= Short exercise 1 =
Answer these from the passage on giant-planet migration:
(a) Roughly how much mass do the Kuiper belt and scattered disk hold in total?
(b) In what year did Fernandez and Ip show that an outer planetesimal disk would have made the planets migrate?
(c) Which giant planet migrates inward, and what does it tend to do with planetesimals?
= Short exercise 2 =
Continue the passage on giant-planet migration from the point where it stops.

= Extract to read =

-------

The outer Solar System wasn’t always this way.

A huge breakthrough in planetary science came from understanding that the giant planets were probably not born on their present-day orbits. Rather, they shifted after their formation because of two main processes: planetesimal-driven migration and dynamical instability.

Planetesimal-driven migration

The present-day Solar System beyond Neptune is really quite sparse. If you add up the mass in the entire Kuiper belt and scattered disk — including Pluto, Eris, Gonggong and more — it only amounts to about a Mars-mass (about 10% of an Earth-mass). Of course, this doesn’t count Planet Nine, which — if it indeed exists on a wide, stretched-out orbit — is five to ten Earth-masses.

The ice giants are each about 15 Earth-masses, so interactions between the planets and the Kuiper belt don’t have any significant effect on the ice giants’ orbits. But there are hints that the early Kuiper belt contained a lot more mass. For instance, it’s hard to explain the growth of the biggest objects out there (like Pluto) without a much more massive disk of planetesimals to bash into.

What if there really had been a massive disk of planetesimals out beyond the ice giants’ orbits? What would have been the effect on the giant planets?

Back in 1984, Fernandez and Ip showed that an outer planetesimal disk would have caused the planets to migrate. Neptune is the first planet to interact with outer disk planetesimals. Neptune can scatter them in any direction depending on the exact trajectory of a planetesimal through its gravitational field. Planetesimals that are scattered outward come back again, because it takes a whole series of scattering events to eject a planetesimal into interstellar space. But planetesimals scattered inward often don’t return, because they cross Uranus’ orbit and start being scattered by Uranus. So Neptune scatters a lot more planetesimals inward than outward. The back-reaction of this scattering (via Newton’s 3rd law) pushes Neptune outward, causing Neptune’s orbit to grow — outward migration. The same process is repeated for Uranus and Saturn: both preferentially scatter planetesimals inward and migrate outward. This is reversed for Jupiter. With its massive gravity and no closer-in giant planets, Jupiter tends to scatter planetesimals outward and eject them. This makes Jupiter migrate inward.

Cartoon of planetesimal-driven migration. Neptune, Uranus and Saturn each mostly scatter planetesimals inward and so migrate outward, whereas Jupiter ejects planetesimals and migrates inward. Credit: Morbidelli and Levison (2003).

-------

= Material =
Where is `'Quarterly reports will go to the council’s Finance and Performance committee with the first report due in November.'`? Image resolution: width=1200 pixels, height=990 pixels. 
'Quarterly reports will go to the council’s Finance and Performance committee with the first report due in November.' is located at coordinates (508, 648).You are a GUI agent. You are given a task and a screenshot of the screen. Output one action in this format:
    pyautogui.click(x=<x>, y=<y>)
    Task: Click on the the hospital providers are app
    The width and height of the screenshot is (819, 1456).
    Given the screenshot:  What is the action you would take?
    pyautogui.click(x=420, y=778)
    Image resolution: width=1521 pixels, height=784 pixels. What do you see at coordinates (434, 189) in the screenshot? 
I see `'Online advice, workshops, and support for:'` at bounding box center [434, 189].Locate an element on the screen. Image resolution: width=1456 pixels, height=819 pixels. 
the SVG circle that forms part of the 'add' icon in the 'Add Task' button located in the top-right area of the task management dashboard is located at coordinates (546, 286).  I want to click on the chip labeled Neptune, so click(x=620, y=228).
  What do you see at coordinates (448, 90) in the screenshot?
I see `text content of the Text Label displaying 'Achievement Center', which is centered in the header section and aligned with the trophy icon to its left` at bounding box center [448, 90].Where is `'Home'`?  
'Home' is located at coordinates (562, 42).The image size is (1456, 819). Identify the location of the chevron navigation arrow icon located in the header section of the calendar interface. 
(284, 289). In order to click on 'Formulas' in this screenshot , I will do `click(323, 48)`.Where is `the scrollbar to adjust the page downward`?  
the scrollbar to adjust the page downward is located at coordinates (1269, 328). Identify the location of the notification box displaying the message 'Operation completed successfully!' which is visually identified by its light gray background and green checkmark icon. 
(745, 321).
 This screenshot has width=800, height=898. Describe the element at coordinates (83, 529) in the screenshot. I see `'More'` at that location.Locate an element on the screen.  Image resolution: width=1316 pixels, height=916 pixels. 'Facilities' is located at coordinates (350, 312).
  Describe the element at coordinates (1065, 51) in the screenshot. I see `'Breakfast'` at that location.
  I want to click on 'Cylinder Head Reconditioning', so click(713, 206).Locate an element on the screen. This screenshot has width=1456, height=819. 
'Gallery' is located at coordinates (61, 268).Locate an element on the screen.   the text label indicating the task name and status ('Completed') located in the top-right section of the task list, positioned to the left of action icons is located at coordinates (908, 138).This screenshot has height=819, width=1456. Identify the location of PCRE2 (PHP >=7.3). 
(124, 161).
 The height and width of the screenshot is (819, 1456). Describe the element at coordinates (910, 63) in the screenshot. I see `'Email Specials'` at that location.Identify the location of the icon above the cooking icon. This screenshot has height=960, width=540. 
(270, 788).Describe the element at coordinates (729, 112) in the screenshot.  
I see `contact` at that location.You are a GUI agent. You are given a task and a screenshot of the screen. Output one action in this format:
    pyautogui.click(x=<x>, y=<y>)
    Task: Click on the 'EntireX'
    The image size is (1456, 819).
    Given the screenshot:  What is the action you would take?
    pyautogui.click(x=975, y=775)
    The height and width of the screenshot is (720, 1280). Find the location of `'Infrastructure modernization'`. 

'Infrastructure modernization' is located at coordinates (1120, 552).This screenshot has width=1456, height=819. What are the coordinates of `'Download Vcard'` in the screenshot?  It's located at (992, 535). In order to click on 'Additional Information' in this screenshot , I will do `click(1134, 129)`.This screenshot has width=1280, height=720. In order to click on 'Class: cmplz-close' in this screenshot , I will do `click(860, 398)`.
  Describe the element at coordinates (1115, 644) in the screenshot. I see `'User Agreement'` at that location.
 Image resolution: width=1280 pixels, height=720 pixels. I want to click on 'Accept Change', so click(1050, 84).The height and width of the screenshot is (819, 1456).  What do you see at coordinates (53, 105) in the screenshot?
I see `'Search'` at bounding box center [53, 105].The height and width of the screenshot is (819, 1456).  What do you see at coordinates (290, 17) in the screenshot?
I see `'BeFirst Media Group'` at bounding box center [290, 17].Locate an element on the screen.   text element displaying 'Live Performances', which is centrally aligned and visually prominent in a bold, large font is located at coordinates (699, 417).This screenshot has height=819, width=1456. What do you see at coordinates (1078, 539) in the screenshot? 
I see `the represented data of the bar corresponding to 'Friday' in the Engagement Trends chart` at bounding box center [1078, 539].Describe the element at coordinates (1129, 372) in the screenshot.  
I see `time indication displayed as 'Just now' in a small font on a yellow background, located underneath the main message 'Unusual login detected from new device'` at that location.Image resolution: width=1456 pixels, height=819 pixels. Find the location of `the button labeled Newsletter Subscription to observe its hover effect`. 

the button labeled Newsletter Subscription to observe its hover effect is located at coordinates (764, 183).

-------

= Written reply 1 =
(a) About a Mars-mass, which is about 10% of an Earth-mass.
(b) 1984.
(c) Jupiter. It tends to scatter planetesimals outward and eject them.

= Written reply 2 =
All together, planetesimal-driven migration causes the planets’ orbits spread out, with Saturn and the ice giants migrating outward and Jupiter migrating inward.

There is evidence within the orbital structure of the Kuiper belt that the giant planets actually did migrate outward. The most dramatic example is Pluto, which is locked in a 2:3 orbital resonance with Neptune such that Pluto completes two orbits for every three of Neptune. In 1993, Renu Malhotra showed how Neptune’s outward migration would have captured Pluto in its resonant orbit, and that result still stands today.

Dynamical instability

The second ingredient in the early evolution of the giant planets — dynamical instability — was inspired by observations of exoplanets. After the first hot Jupiter was (unambiguously) discovered in 1992, it was found in the mid-1990s that the orbits of giant exoplanets were rarely nice and circular. Rather, they were commonly found on stretched-out, “eccentric” orbits.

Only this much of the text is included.